What God can teach us by the way He worked through Mary

The Rev. Dr. Scott Murray, author of Law, Life and the Living God: The Third Use of the Law in Modern American Lutheranism and pastor of Memorial Lutheran Church in Houston, Texas, is also the author of Memorial Moment, a daily e-mail devotional I highly recommend.

Today's offering:
15 August 2005

St. Mary, the Mother of Our Lord

The means of grace are not a Lutheran afterthought. Sometimes we think that when God acts in the world using sacramental means this is an embarrassing quirk rather than His normal way of acting. However, God always condescends to use means to deal with us humans. The world was created by the means of His speaking the life-giving, "Let there be...". Adam and Eve were made living souls when the triune God breathed into them the breath of life (Gen 2:7). God is using external means like speaking or breathing to give all of his gifts to creation.

We open a can of corn for dinner using the means of a can opener. It seems so mundane and yet you would have a hard time getting the corn out of the can without the opener. The can opener too is a gift from God. All of the good things in life, no matter how mundane they seem, are gifts from God and are his means of sending us all his blessings. No, the means of grace are not a crude Lutheran afterthought added to our sacramental practice, but they are the root of the way God always deals with us humans. Receiving His blessings through means as from Him shows who our God is, so that we do not confuse the created gifts with the Creator blessed forever.

"No one should expect to take or give anything except what God has commanded. Then it may be acknowledged as God's gift, and thanks may be rendered to Him for it, as [the first] commandment requires. For this reason also, the ways we receive good gifts through creatures are not to be rejected. Nor should we arrogantly seek other ways and means than what God has commanded. For that would not be receiving from God, but seeking for ourselves.

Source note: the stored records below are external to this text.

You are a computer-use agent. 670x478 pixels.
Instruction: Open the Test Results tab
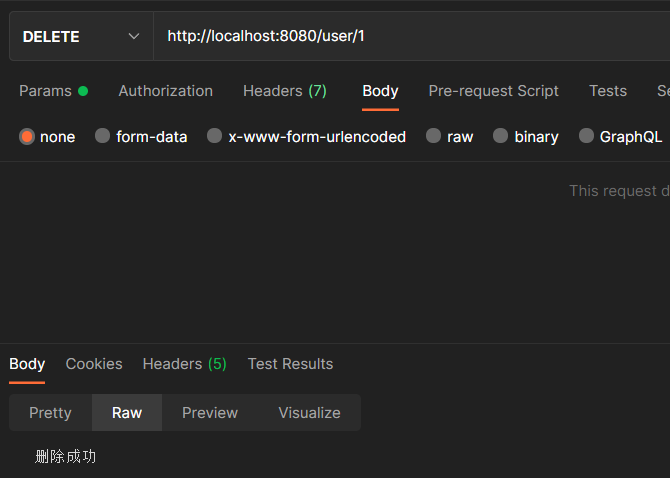[x=290, y=364]
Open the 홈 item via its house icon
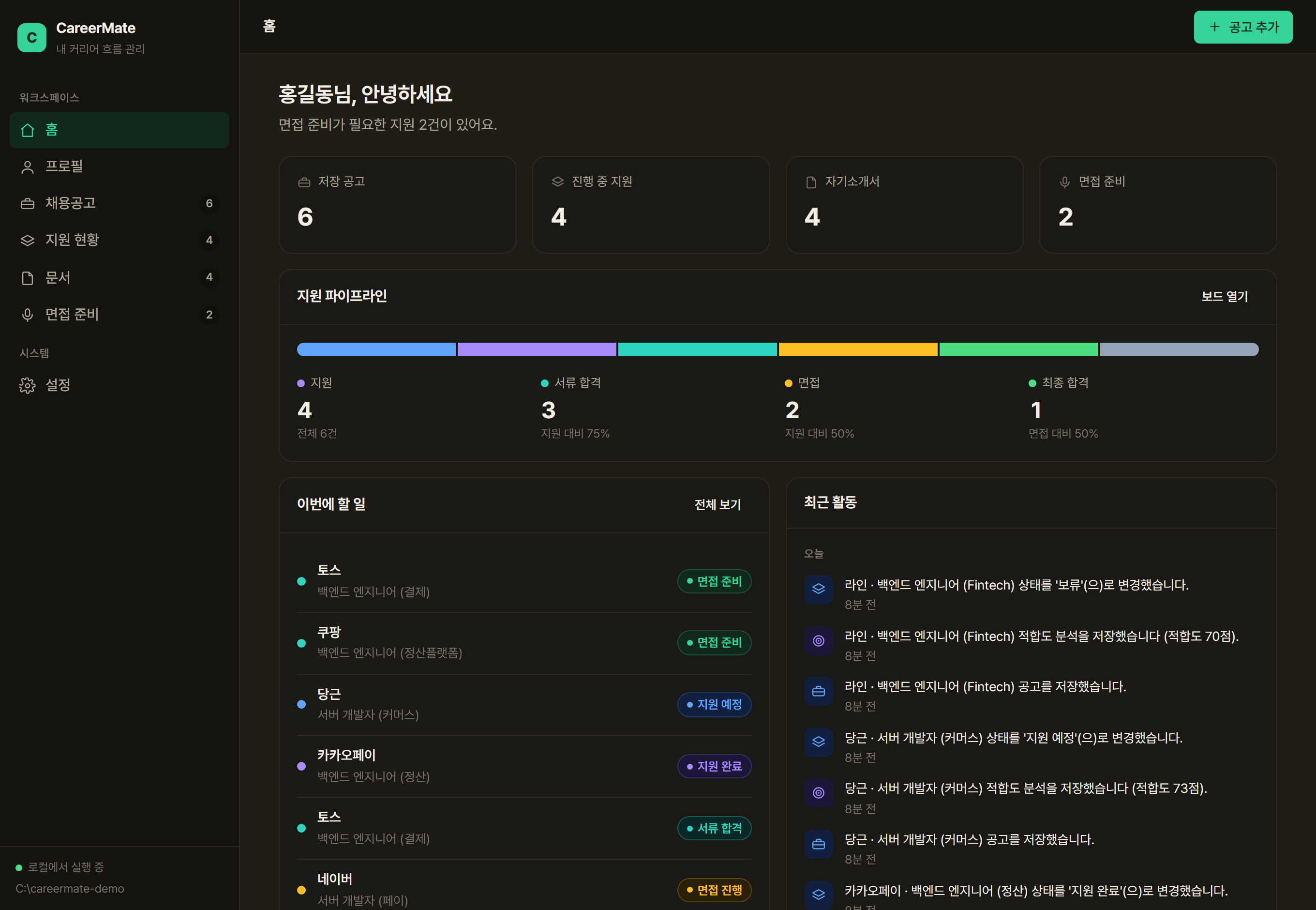Viewport: 1316px width, 910px height. click(28, 130)
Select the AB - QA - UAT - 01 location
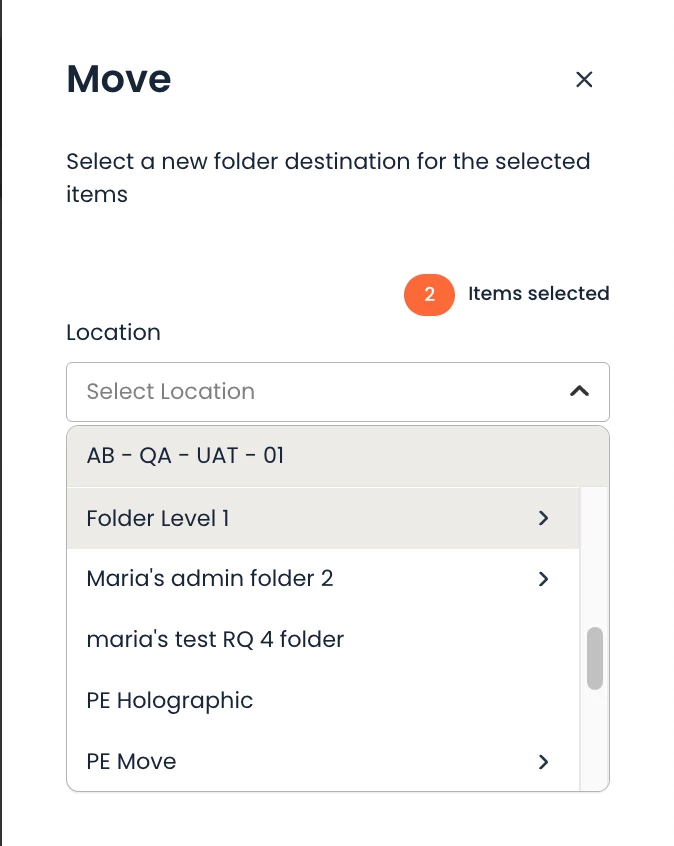 coord(186,456)
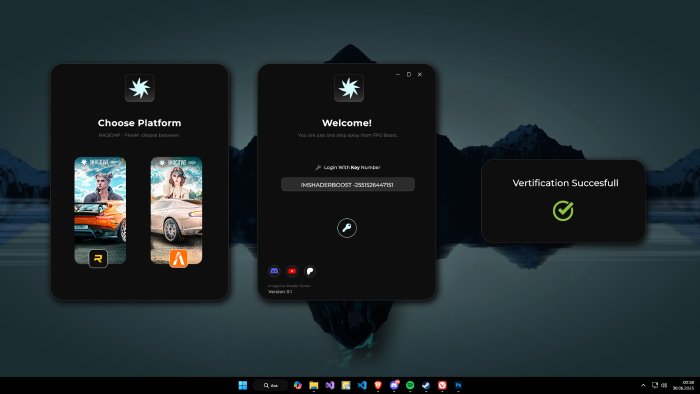This screenshot has width=700, height=394.
Task: Open Visual Studio Code from taskbar
Action: [362, 385]
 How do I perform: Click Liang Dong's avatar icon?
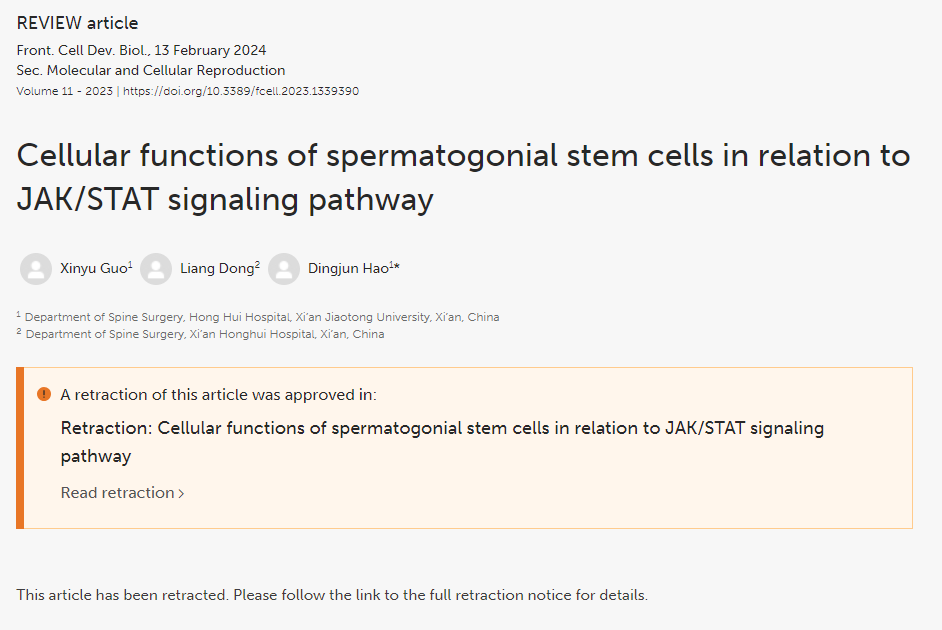tap(156, 268)

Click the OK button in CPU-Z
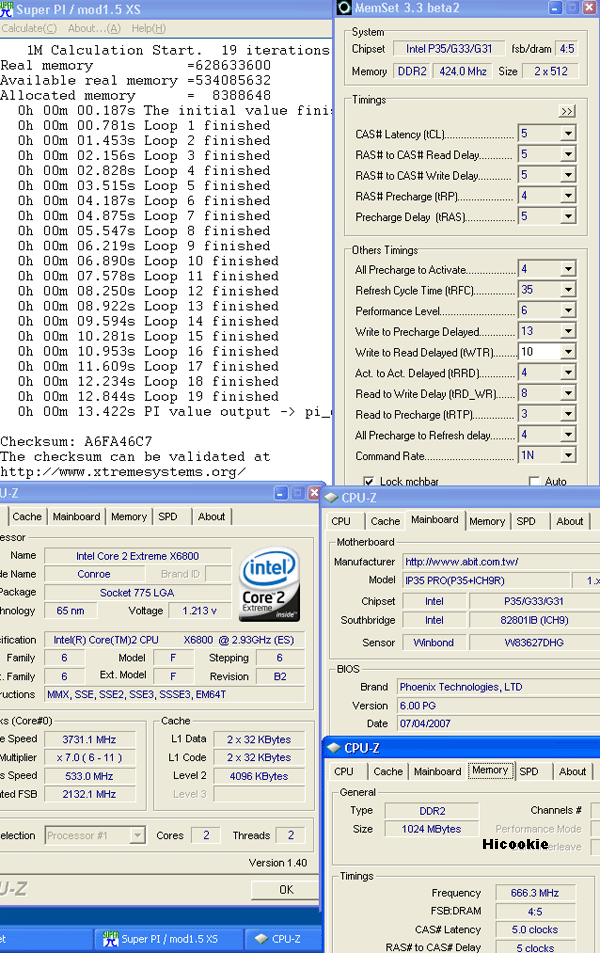click(286, 889)
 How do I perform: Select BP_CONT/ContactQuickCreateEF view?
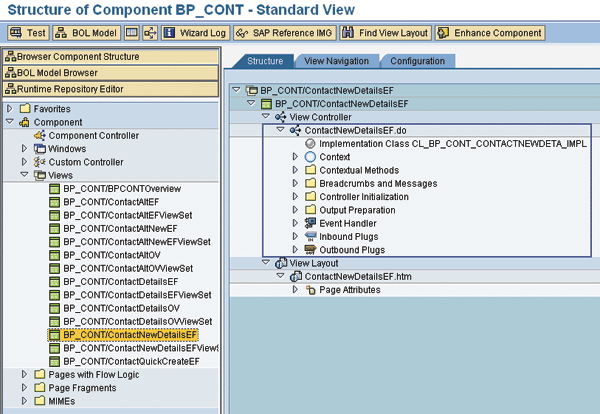(129, 361)
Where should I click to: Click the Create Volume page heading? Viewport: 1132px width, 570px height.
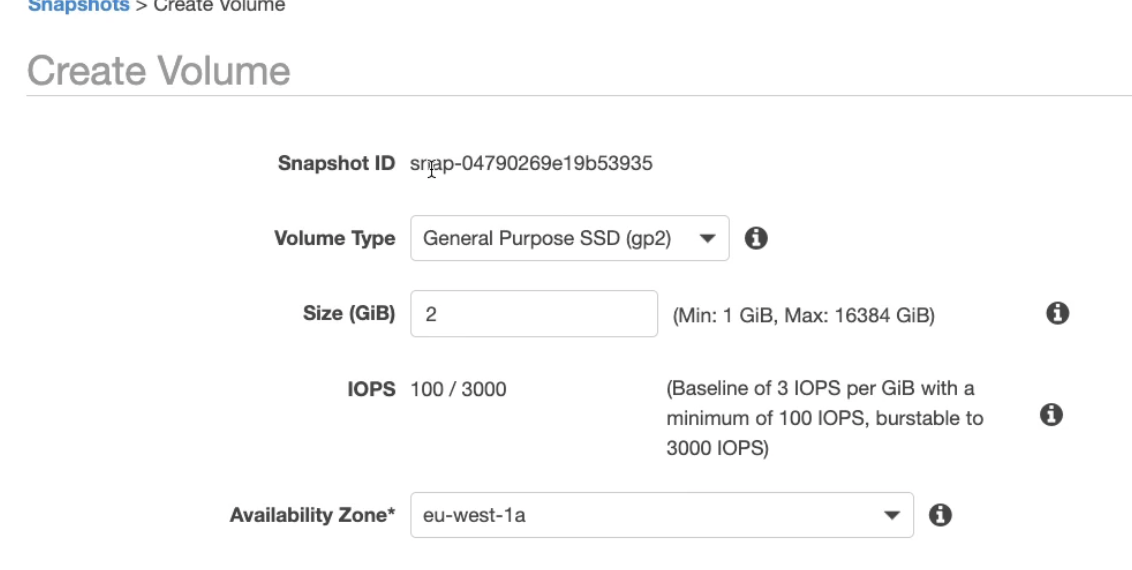tap(158, 71)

"Let everyone, then, see to it that he values [the first] commandment great and high above all things. Do not regard it as a joke! Ask and examine your heart diligently (2 Corinthians 13:5), and you will find out whether it clings to God alone are not. If you have a heart that can expect of Him nothing but what is good—especially in need and distress—and a heart that also renounces and forsakes everything that is not God, then you have the only true God. If, on the contrary, your heart clings to anything else from which it expects more good and help than from God, and if your heart does not take refuge in Him but flees from Him when in trouble, then you have an idol, another god" (Martin Luther, "The Large Catechism," Concordia: The Lutheran Confessions [CPH, 2005], 387).

Prayer: O Lord God, You have so ordered creation that all your blessings are granted to me through external means. Grant me faith that I might never despise these means, no matter how humble they may seem, but in them see only You and Your love for me. Amen.

You can receive Memorial Moments by contacting Pr. Murray at smurray@mlchouston.org

Comments

I go to Memorial Lutheran when I'm on business in Houston. Good preaching there.
By no means surprised. Pr. Murray rocks.